Fleeing Turks Slay, And Burn Villages.

New York Times 100 years ago today, November 4, 1912:
Fresh Evidence of Moslem Atrocities Found by English Correspondent.
NO MERCY TO CHRISTIANS
Captives Killed to Save Further Trouble — Only the Turks' Houses Spared.
Special Cable to The New York Times.
    LONDON, Nov. 3.— The Daily Telegraph's correspondent at Bresnitzas has been collecting evidence of Turkish atrocities.
    He says he has ocular proof of them, having seen the graves of women and children, who were recently slaughtered, collected chains and instruments of torture, and spoken with survivors of the massacres. He goes on:
    "Col. Nycobt personally accompanied me to-day and showed me more than a dozen villages between Djumaya and Krupnik that have been completely burned by the Turks. Every house was razed to the ground. Not a vestige of property of any kind had been left. All had been pillaged by the Turkish soldiers. The only villages that remained intact were the few inhabited exclusively by Turks.

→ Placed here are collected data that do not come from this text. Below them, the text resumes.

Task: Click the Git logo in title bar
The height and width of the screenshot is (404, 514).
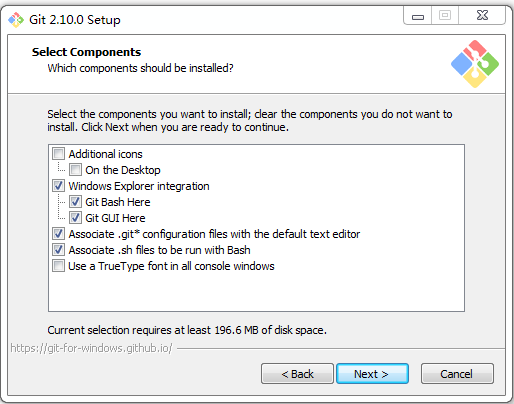Action: (16, 20)
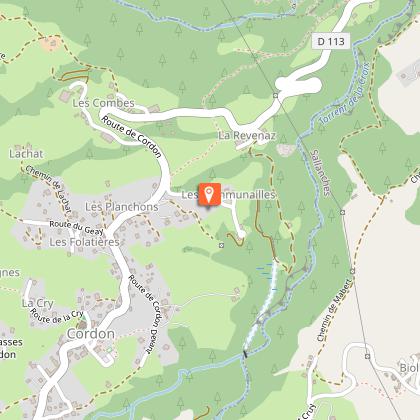Image resolution: width=420 pixels, height=420 pixels.
Task: Click the La Revenaz place label
Action: pyautogui.click(x=247, y=136)
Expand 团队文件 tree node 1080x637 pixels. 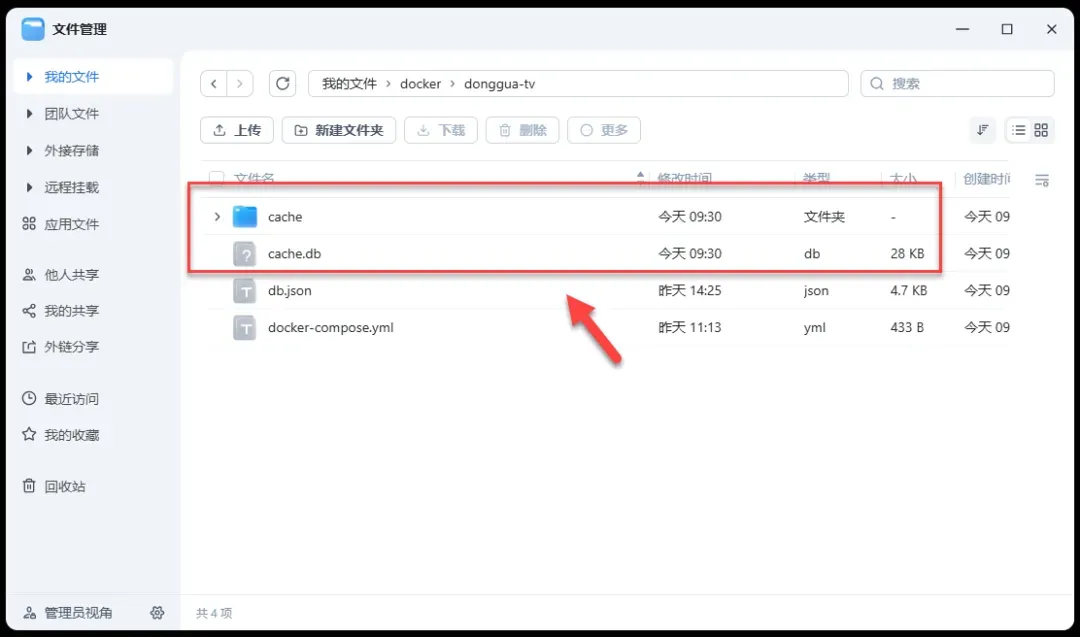pyautogui.click(x=30, y=114)
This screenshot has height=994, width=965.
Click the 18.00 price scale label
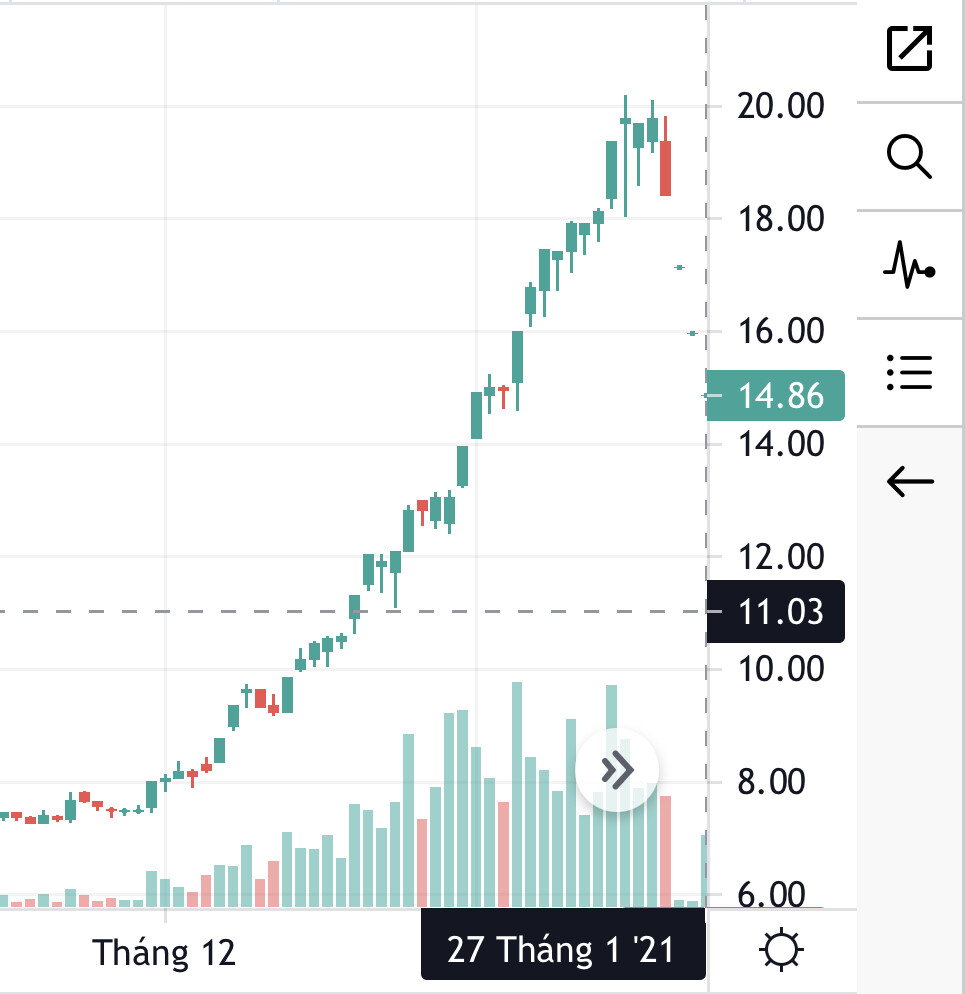click(x=780, y=218)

    "One village, which had some 300 houses, has not a single house left. All were in ashes. Grodove, Mestantza, Osenova, Serbin, and dozens of similar Villages have only ruins left. "Simetli was spared only because it was Turkish, but all the Turkish inhabitants have fled, as if they believed what the Turkish soldiers do to Christians the Bulgarian soldiers would do to Moslems.
    "Yet this is not true, as every house and piece of Turkish property has been respected, and even the mosques are being guarded from profanation by the Bulgarian soldiers.

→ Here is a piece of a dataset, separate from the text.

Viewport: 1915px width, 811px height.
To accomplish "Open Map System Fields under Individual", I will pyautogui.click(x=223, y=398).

    "Coming to Serbin, I saw the graves of nine Bulgarians or Macedonians, seven men, one woman, and a boy of 9, who had been dragged that distance in chains from Djumaya, and whose throats were pitilessly cut here at the roadside by Turkish regulars. Near by, in a field, were small chains with padlocks, which the Turks used to chain men and women together in pairs.
    "They drove these captives before them as far as Krupnik, then, finding it a nuisance to have to drive them on, took them in pairs into the brushwood at the roadside, and cut their throats or hacked open their skulls with swords."